LIPUTAN KHUSUS:
Perubahan Iklim Memperparah Kekeringan di Afrika
Penulis : Aryo Bhawono
Kekeringan di benua hitam itu dimungkinkan terjadi lebih awal dan panjang.
Perubahan Iklim
Rabu, 03 Mei 2023
Editor : Sandy Indra Pratama
BETAHITA.ID - Perubahan Iklim kian memperparah kekeringan di Afrika. Kekeringan di benua hitam itu dimungkinkan terjadi lebih awal.
Tim ilmuwan iklim internasional World Weather Attribution melaporkan peristiwa cuaca ekstrem tertentu dipengaruhi oleh perubahan iklim. Sembilan belas ilmuwan dari tujuh negara menilai bagaimana pengaruh perubahan iklim terhadap curah hujan di wilayah Afrika.

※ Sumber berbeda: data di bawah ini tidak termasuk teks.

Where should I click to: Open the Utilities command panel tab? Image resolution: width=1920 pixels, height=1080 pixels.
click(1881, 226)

"Perubahan iklim menyebabkan rendahnya curah hujan di wilayah ini. Perubahan iklim telah membuat kekeringan menjadi luar biasa," kata Joyce Kimutai, ahli meteorologi utama di Departemen Meteorologi Kenya.
Dikutip dari AP, Para ilmuwan menganalisis data cuaca historis, termasuk perubahan dua pola curah hujan utama di wilayah tersebut, dengan simulasi model komputer yang berasal dari tahun 1800-an. Data yang mereka peroleh menunjukkan musim hujan panjang (Maret hingga Mei) berubah menjadi lebih kering dan musim hujan yang pendek (biasanya pada Oktober hingga Desember) menjadi lebih basah karena perubahan iklim.

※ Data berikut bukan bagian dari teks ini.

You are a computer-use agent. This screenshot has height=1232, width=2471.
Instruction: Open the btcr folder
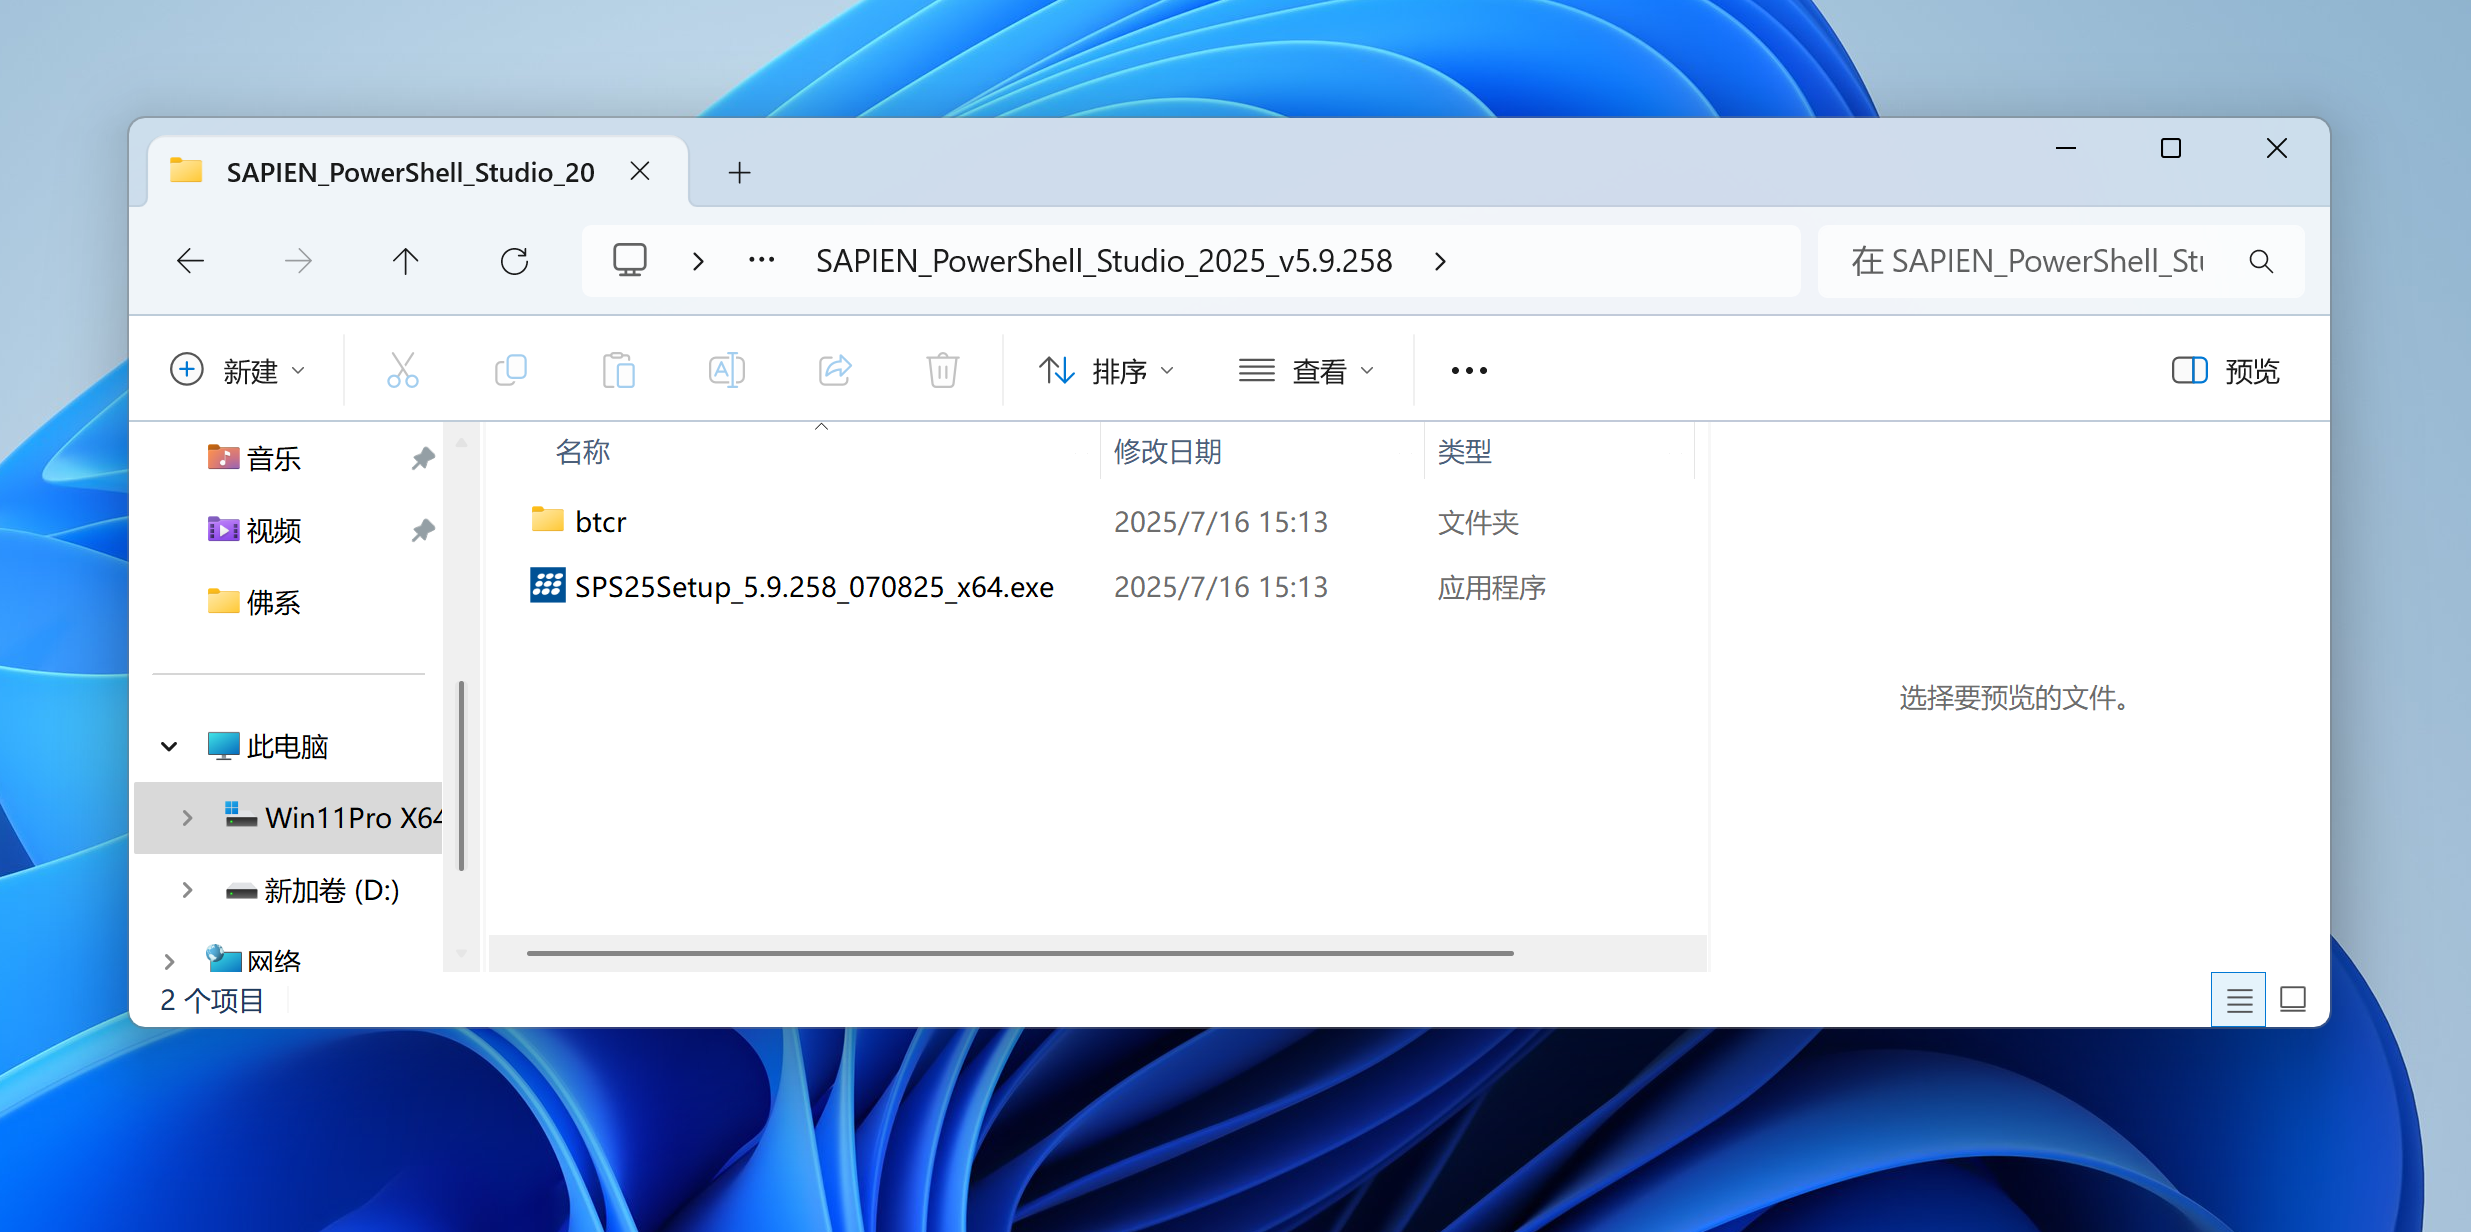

Laporan tersebut juga menyebutkan peningkatan penguapan dari tanah dan tanaman karena suhu yang lebih tinggi telah memperburuk tingkat keparahan kekeringan.
Para ilmuwan ini menyebut pengalaman kekeringan di wilayah tersebut cukup unik.
Friederike Otto, ilmuwan iklim senior di Imperial College London dan pemimpin penelitian, mengatakan penelitian ini menggarisbawahi dampak perubahan iklim bergantung pada kerentanan yang dihadapi.
Meskipun perubahan iklim telah membuat kekeringan menjadi lebih sering dan ekstrem di wilayah Tanduk Afrika, para ilmuwan mengakui kegagalan musim hujan sebelumnya, suhu tinggi, konflik, negara yang rapuh, dan kemiskinan juga menjadi penyebab dampak yang menghancurkan.
PBB mengatakan bahwa lebih dari 20 juta orang di Kenya, Ethiopia, Somalia, Uganda, dan Sudan Selatan telah terkena dampak kekeringan. Lebih dari 2,2 juta orang mengungsi di Somalia dan Ethiopia serta berisiko kehamilan yang parah bagi ratusan ribu wanita hamil atau menyusui.
Rod Beadle, Kepala Urusan Bantuan dan Kemanusiaan di Food for the Hungry, mengatakan hampir 15 juta anak terancam kekurangan gizi akut.
"Meskipun hujan baru-baru ini turun di Kenya Utara, tekanan dari musim sebelumnya membuat situasi yang mengerikan. Banjir telah berdampak pada ternak dan banyak penggembala kehilangan mata pencaharian utama mereka. Kondisi kekeringan telah mengakibatkan tanah menjadi sangat padat sehingga tidak dapat menyerap air; oleh karena itu, banjir yang terjadi menjadi lebih parah. Negara ini juga menghadapi wabah kolera dan penyakit lain yang parah seiring dengan semakin banyaknya pengungsi yang datang," ujar Beadle.
Guyo Malicha Roba, seorang pakar ketahanan pangan yang mengepalai Jameel Observatory, menyebutkan kemajuan pembangunan di negara-negara tersebut telah diimbangi oleh sejarah panjang bencana alam, kelaparan dan penyakit.
Roba mengatakan situasi pangan di lahan kering di kawasan ini telah diatasi dengan mengumpulkan dana dan dengan distribusi makanan dari pemerintah dan mitra kemanusiaan. Tetapi masih banyak yang harus dilakukan untuk menggunakan sistem peringatan dini agar dapat merespons krisis pangan dengan lebih cepat.